Insufficient Nursing Staff Resulting in Delayed Resident Care
Penalty
Summary
The facility failed to provide sufficient nursing staff to meet the needs of all residents, as evidenced by multiple reports from residents and staff, as well as a review of staffing schedules. Two cognitively intact residents with significant care needs, including assistance with toileting due to weakness, unsteadiness, and a history of falls, reported frequent delays in staff response to call lights, resulting in incontinent episodes while waiting for assistance. Both residents' care plans required staff support for toileting, with one requiring assistance every two hours or sooner upon request. Staff interviews corroborated these concerns, with CNAs and other personnel stating that there were not always enough staff to meet residents' needs in a timely manner. It was reported that call lights were not answered promptly and that non-certified staff, such as housekeepers, were sometimes assigned to monitor residents on the Alzheimer's unit due to staffing shortages.
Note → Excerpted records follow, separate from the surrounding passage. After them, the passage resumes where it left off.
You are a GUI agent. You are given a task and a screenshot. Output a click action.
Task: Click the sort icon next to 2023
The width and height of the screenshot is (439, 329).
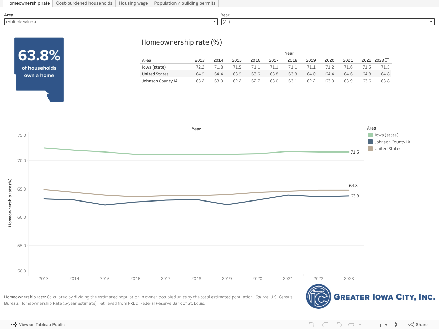(387, 60)
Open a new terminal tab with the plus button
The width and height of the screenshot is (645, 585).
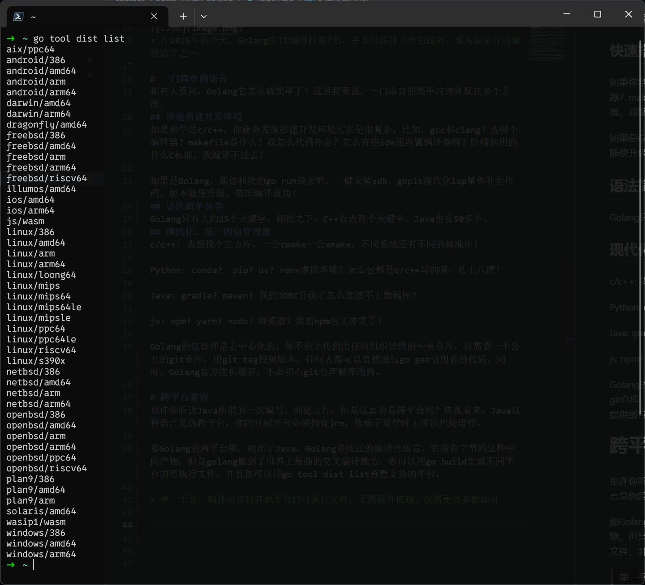coord(183,16)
These non-certified staff members indicated they were not trained to provide care or handle resident behaviors and only performed basic monitoring while completing their regular duties. A review of staffing schedules and facility assessment tools revealed discrepancies between scheduled and actual staffing levels, with documented instances of only one or two CNAs present during certain shifts, despite the facility's own assessment indicating a need for more staff. The Director of Nursing and the Administrator both acknowledged that the number of CNAs on duty was insufficient to provide timely care, particularly on nights and weekends, and that staffing records were not always accurate.